Problem ::
In the records below, the lines between the one holding "Given: Click the" and the one holding "You are a GUI", inclusive, are to be transcribed exactly; no pictures are to be included.

(Saved entries)
☆ ☆ ☆ ☆ ☆

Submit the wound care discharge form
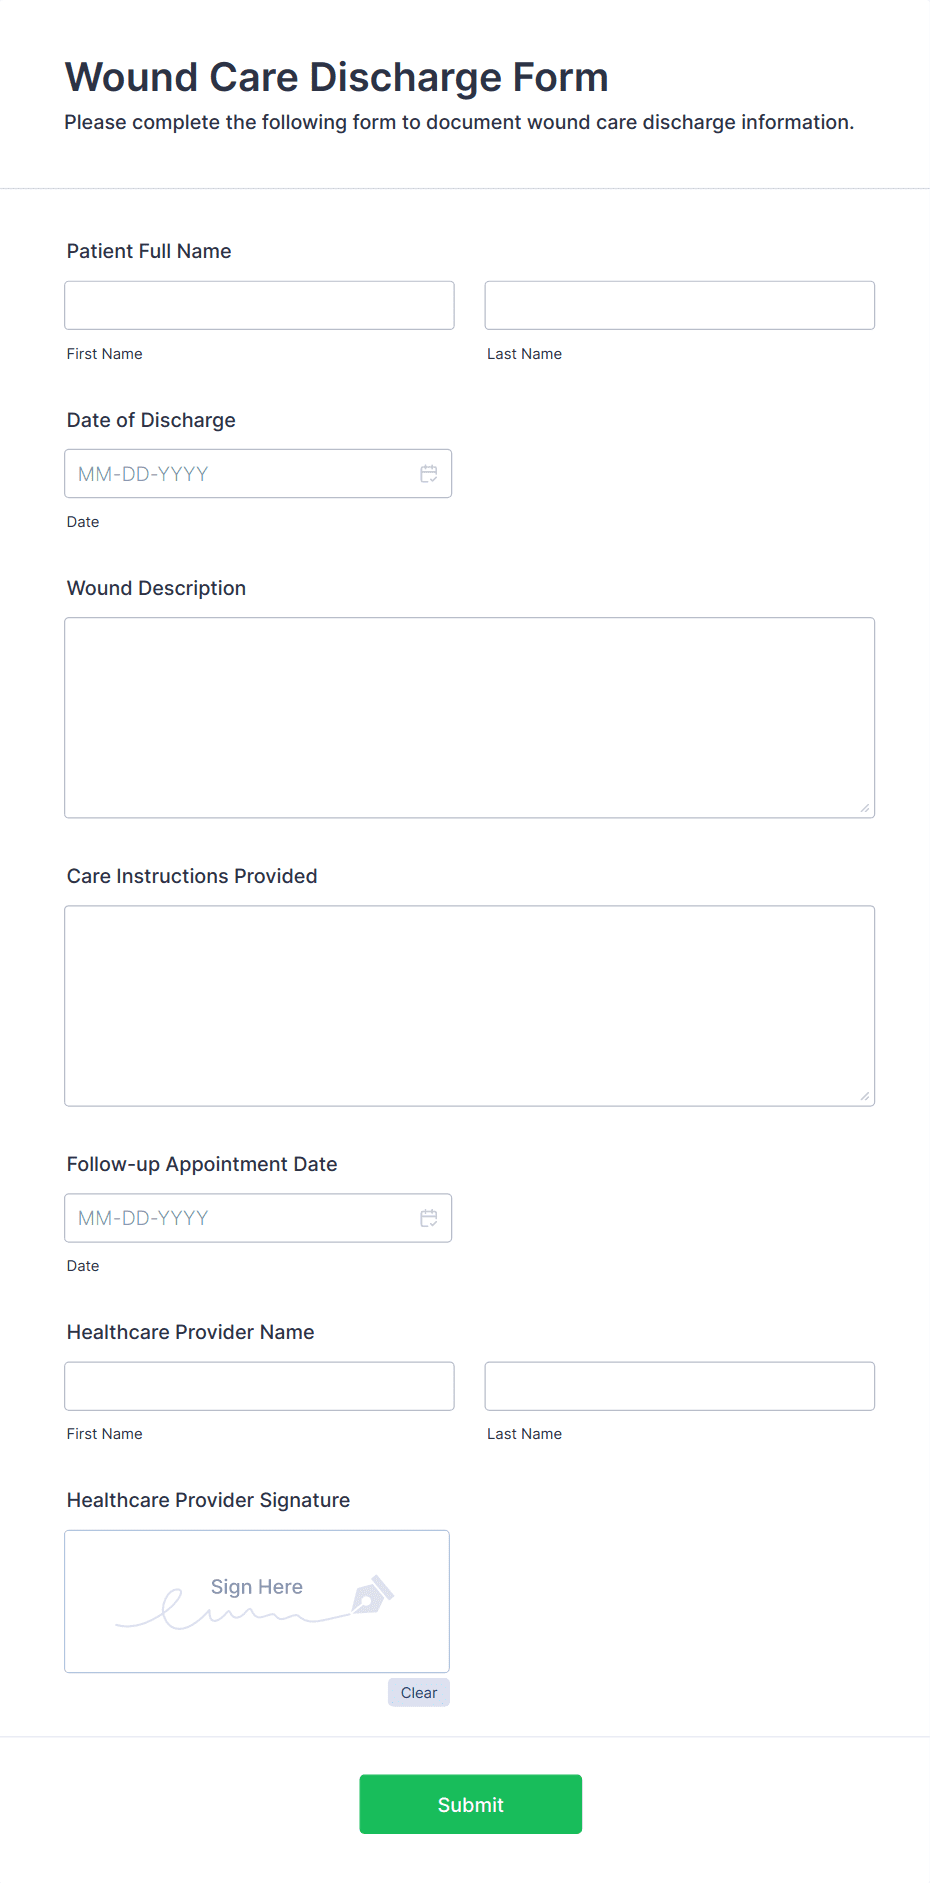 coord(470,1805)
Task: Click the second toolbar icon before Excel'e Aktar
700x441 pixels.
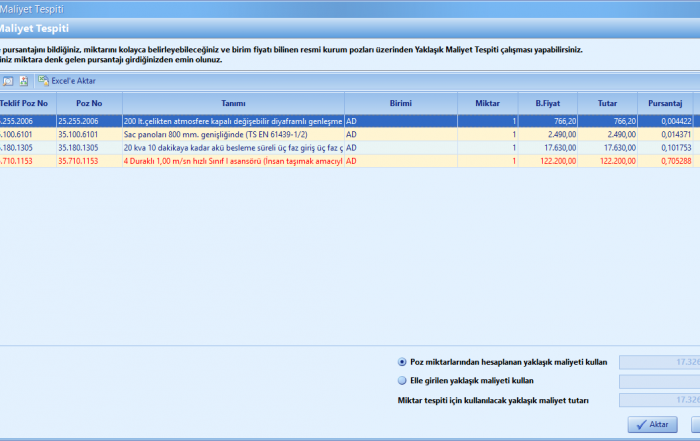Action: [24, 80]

☆ ☆ ☆ ☆ ☆

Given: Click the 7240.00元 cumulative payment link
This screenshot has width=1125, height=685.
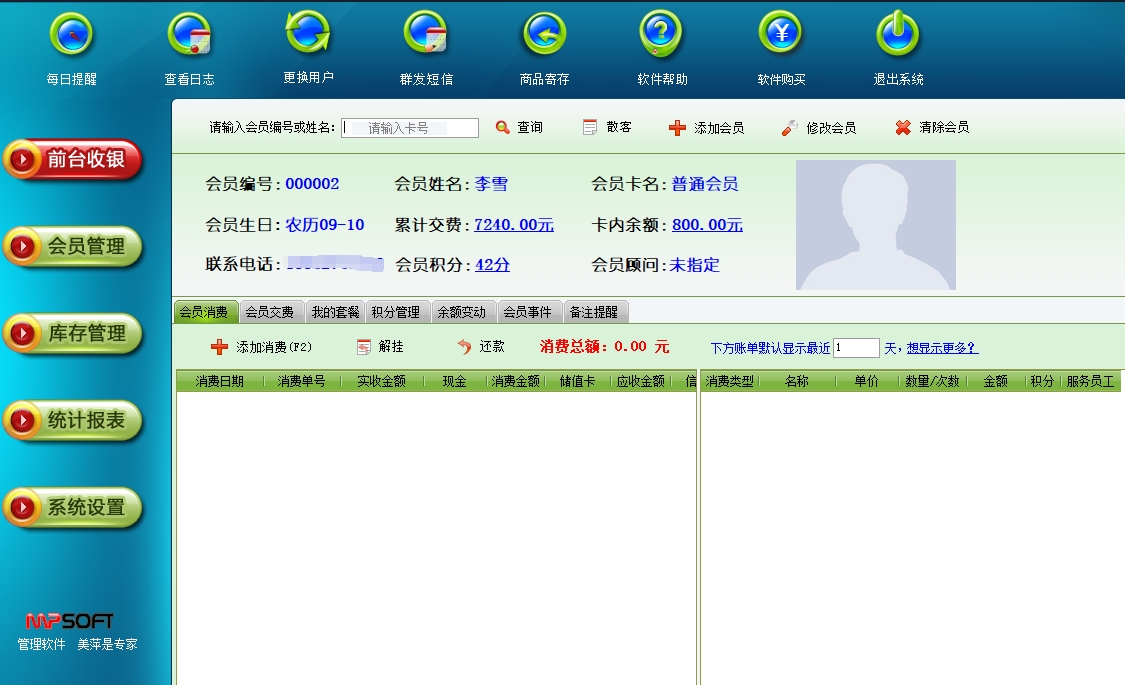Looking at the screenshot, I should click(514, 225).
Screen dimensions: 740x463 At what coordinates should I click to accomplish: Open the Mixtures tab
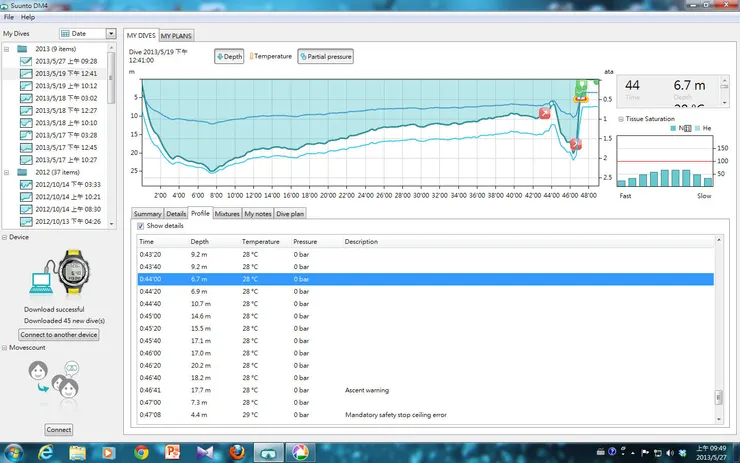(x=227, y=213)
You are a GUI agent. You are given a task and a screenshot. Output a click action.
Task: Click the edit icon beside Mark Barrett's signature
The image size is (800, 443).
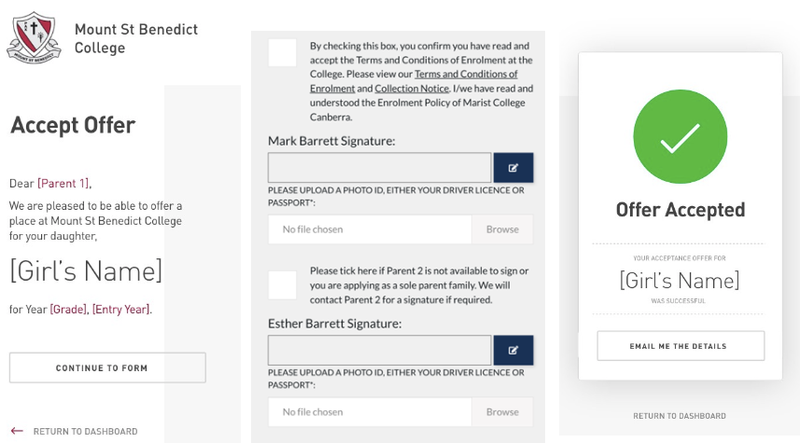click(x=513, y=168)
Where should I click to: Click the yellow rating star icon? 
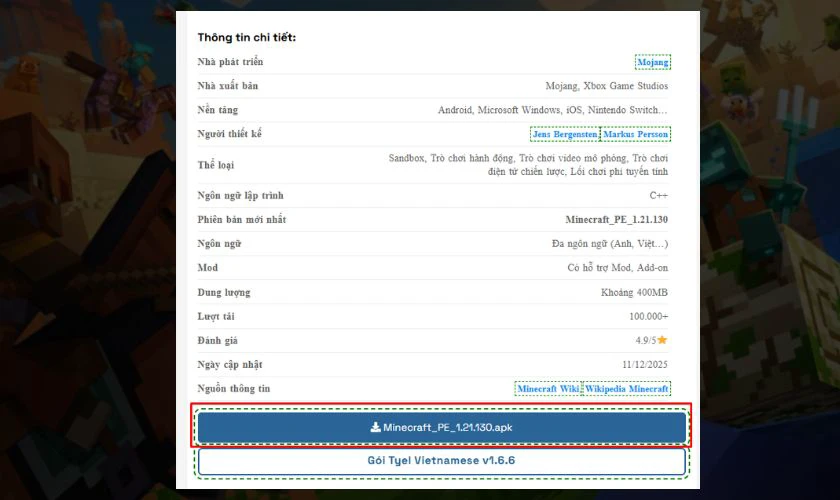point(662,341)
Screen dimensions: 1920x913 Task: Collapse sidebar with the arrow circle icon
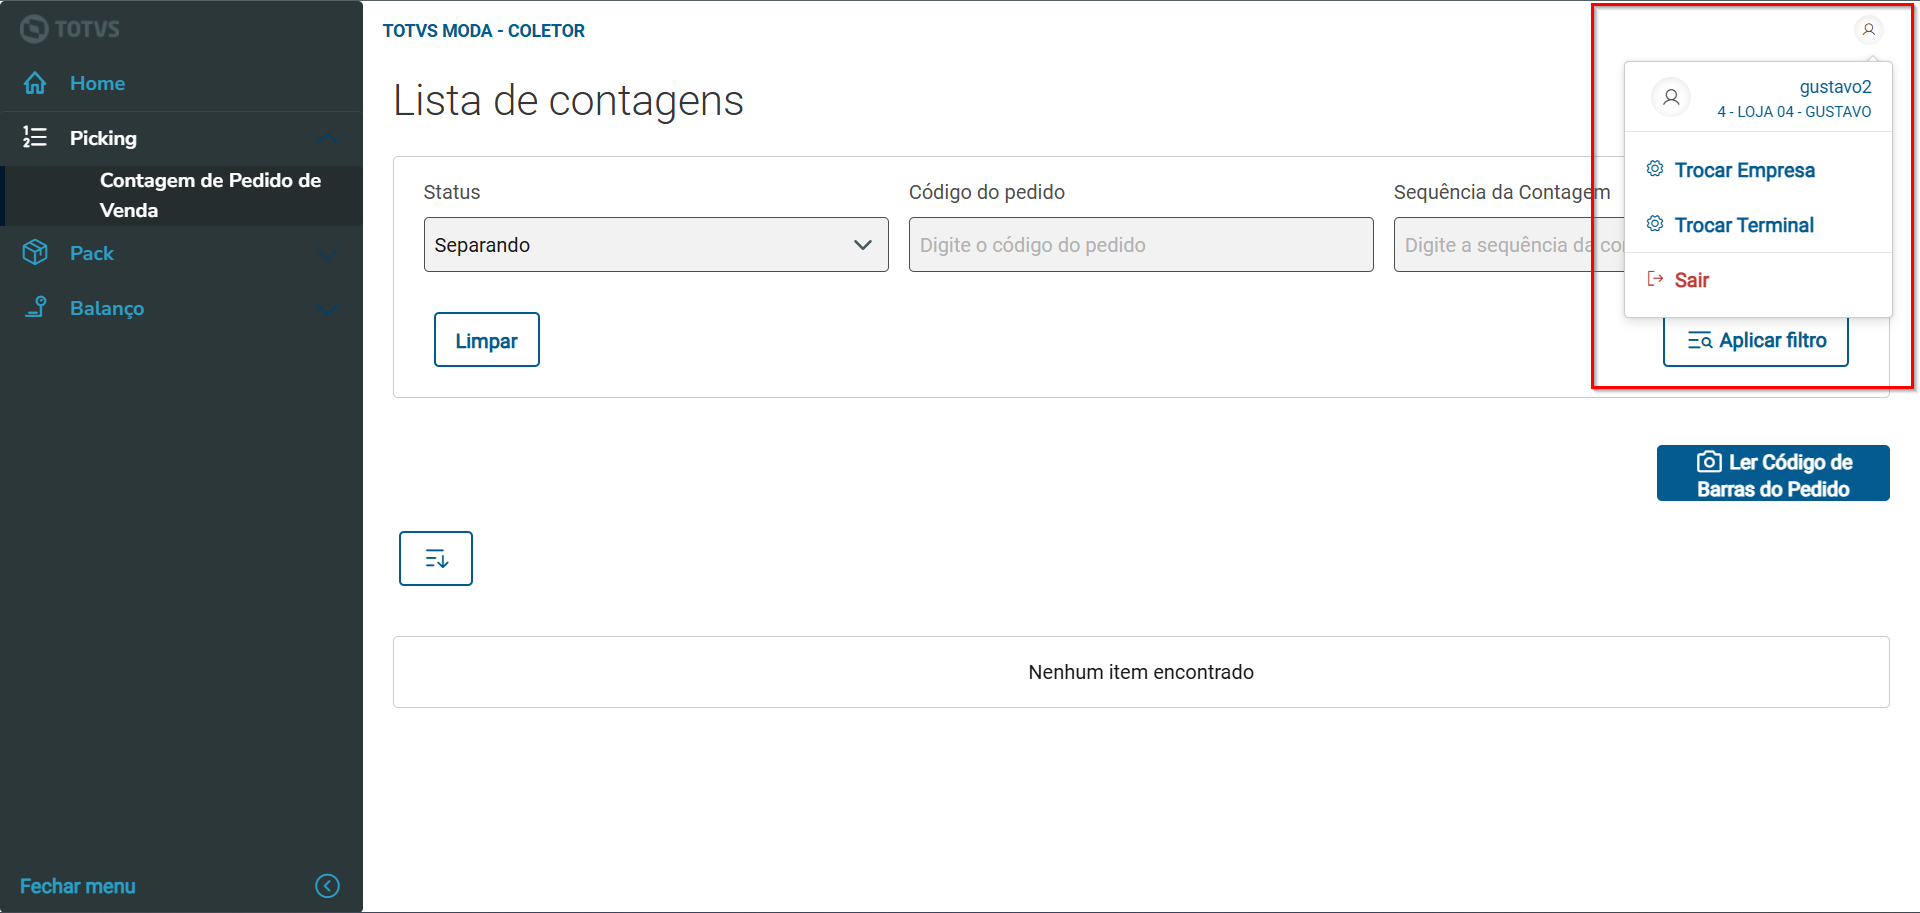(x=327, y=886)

☆ ☆ ☆ ☆ ☆

Solution for this exercise ::
Given: Click the 7240.00元 cumulative payment link
This screenshot has width=1125, height=685.
Looking at the screenshot, I should click(514, 225).
Screen dimensions: 740x463 At what coordinates should I click to accomplish: Open the Mixtures tab
(x=227, y=213)
You are a GUI agent. You are given a task and a screenshot. Output a click action.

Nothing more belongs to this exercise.